• **What is being asked**
Please copy the records starting at the line containing "Task: Click the Sites breadcrumb link" and ending at the line containing "pos(272,178)", swapping "breadcrumb" for "navigation path" and leaving everything else unchanged.

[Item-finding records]
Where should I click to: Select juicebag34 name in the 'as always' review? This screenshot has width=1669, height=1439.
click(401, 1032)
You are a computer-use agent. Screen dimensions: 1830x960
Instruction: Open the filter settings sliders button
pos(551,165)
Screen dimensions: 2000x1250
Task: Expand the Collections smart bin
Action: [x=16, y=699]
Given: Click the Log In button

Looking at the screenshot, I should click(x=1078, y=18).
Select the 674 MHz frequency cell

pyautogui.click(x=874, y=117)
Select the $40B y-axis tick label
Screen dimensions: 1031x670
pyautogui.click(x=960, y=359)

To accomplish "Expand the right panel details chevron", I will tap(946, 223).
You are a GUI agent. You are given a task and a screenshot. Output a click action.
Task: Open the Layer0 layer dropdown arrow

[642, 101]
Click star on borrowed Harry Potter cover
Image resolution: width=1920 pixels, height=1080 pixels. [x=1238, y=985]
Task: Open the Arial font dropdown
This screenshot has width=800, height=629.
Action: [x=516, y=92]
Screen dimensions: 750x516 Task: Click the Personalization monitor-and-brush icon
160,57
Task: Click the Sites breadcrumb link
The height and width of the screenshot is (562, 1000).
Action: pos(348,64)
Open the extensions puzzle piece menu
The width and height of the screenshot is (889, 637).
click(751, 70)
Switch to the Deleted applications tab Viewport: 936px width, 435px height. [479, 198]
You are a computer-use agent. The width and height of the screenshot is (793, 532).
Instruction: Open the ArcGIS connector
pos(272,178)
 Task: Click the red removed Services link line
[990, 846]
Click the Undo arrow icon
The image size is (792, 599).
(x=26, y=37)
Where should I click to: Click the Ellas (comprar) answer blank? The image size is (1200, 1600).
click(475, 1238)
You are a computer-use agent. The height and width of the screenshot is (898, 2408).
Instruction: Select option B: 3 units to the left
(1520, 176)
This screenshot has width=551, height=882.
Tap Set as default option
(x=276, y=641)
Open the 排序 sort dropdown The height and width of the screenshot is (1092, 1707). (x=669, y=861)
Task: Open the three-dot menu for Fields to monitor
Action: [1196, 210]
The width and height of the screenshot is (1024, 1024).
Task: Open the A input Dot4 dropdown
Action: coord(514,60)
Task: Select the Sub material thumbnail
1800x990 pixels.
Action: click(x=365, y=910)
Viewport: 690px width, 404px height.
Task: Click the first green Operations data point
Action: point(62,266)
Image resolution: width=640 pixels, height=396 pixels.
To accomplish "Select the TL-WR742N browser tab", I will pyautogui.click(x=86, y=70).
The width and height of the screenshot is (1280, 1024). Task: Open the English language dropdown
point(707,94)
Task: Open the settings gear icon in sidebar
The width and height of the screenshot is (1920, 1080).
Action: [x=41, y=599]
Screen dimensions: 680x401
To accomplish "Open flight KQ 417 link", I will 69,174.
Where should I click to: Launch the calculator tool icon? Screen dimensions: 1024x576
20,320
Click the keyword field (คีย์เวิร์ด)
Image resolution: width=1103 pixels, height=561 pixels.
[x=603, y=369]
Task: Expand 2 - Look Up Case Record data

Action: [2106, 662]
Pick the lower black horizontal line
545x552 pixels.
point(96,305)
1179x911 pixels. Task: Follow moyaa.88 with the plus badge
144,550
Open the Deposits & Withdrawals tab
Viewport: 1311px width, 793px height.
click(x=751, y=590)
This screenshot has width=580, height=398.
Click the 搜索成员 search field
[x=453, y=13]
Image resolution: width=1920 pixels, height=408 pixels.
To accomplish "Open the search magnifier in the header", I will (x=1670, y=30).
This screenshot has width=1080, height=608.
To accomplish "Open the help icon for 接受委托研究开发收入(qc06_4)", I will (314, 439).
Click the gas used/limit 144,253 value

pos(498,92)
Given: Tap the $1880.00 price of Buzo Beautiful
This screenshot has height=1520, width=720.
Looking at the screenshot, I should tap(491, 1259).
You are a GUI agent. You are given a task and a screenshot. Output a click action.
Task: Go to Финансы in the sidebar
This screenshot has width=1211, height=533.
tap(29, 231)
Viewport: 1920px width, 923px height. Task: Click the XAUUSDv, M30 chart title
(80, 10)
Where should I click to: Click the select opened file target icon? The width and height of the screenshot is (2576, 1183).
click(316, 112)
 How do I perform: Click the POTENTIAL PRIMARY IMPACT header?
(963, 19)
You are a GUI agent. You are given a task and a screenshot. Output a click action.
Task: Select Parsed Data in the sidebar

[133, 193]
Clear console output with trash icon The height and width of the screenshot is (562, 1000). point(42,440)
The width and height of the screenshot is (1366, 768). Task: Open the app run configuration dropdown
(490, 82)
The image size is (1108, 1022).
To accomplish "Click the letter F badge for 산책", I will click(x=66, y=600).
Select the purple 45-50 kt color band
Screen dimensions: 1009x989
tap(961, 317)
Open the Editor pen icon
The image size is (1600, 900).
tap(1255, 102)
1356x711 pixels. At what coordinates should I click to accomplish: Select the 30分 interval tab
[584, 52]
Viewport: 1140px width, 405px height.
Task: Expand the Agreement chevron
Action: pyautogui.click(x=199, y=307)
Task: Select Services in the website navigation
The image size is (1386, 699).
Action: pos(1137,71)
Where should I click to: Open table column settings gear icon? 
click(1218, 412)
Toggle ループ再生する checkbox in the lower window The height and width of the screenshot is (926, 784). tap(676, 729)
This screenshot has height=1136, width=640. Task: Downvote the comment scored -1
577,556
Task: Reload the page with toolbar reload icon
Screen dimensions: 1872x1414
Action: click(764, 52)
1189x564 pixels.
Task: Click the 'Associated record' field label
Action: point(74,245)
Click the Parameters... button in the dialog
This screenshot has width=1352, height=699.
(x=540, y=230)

• **Response to this exercise**
Task: Click the Sites navigation path link
The height and width of the screenshot is (562, 1000).
Action: pos(348,64)
Open the extensions puzzle piece menu
The width and height of the screenshot is (889, 637).
click(751, 70)
Switch to the Deleted applications tab Viewport: 936px width, 435px height. [479, 198]
You are a computer-use agent. The width and height of the screenshot is (793, 532).
Instruction: Open the ArcGIS connector
pos(272,178)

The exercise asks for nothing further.